Compression improvements over `gzip -9` for CSS files broken down by original file size

xkcd: PNG|SVG, normal: PNG|SVG, boxplot: PNG|SVG

Langpacks

The biggest benefits for Brotli are observed on Cyrillic and Asian languages — upto 31% (most likely due to their larger size, which benefit from Brotli’s larger compression window size). Other languages gets “only” around 25%.

Libdeflate is now closer to 5%.

Compression improvements over `gzip -9` for different languages

xkcd: PNG|SVG, normal: PNG|SVG

Negative results

The previous section was actually the second most important part of this post — this section is actually the most important! I’m personally a big fan of sharing negative results, so let me also discuss what we did not get from rolling out Brotli: a major web performance win.

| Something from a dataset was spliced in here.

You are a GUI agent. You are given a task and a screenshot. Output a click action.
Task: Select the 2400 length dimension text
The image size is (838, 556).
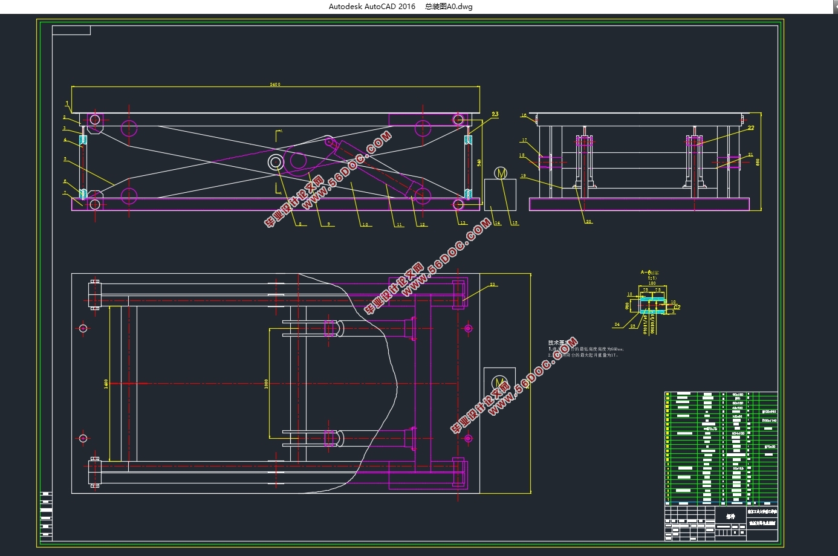275,85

Internally, our main performance metric is Time-To-Interactive (TTI) — i.e., the amount of time it takes before the user can interact with a web page — and we saw only a minor benefit of rolling out Brotli on the 90th-percentile (p90) TTI stats, mainly because:

  • Client-side caching works: We store our static files in a content-addressable storage. That, along with proper handling of the If-None-Match and If-Modified-Since headers, causes minimal cache hit disturbances during static deployments.
  • CDNs are fast: We are currently using Cloudflare as our main CDN. They have over 100 PoPs around the world, which implies that content download is unlikely to be a bottleneck.
  • Users of our website are mostly coming from stable internet links: Users coming from mobile ISPs are more likely to use the native Android/iOS apps, which don’t access static assets from a CDN.
  • Not all browsers support Brotli: Yeah, Safari, we are talking about you!
  • Modern websites are very Javascript-heavy: Sometimes it may take multiple seconds just to parse, compile, execute javascript, and render the webpage. Therefore, the bottleneck is often the CPU, not network bandwidth.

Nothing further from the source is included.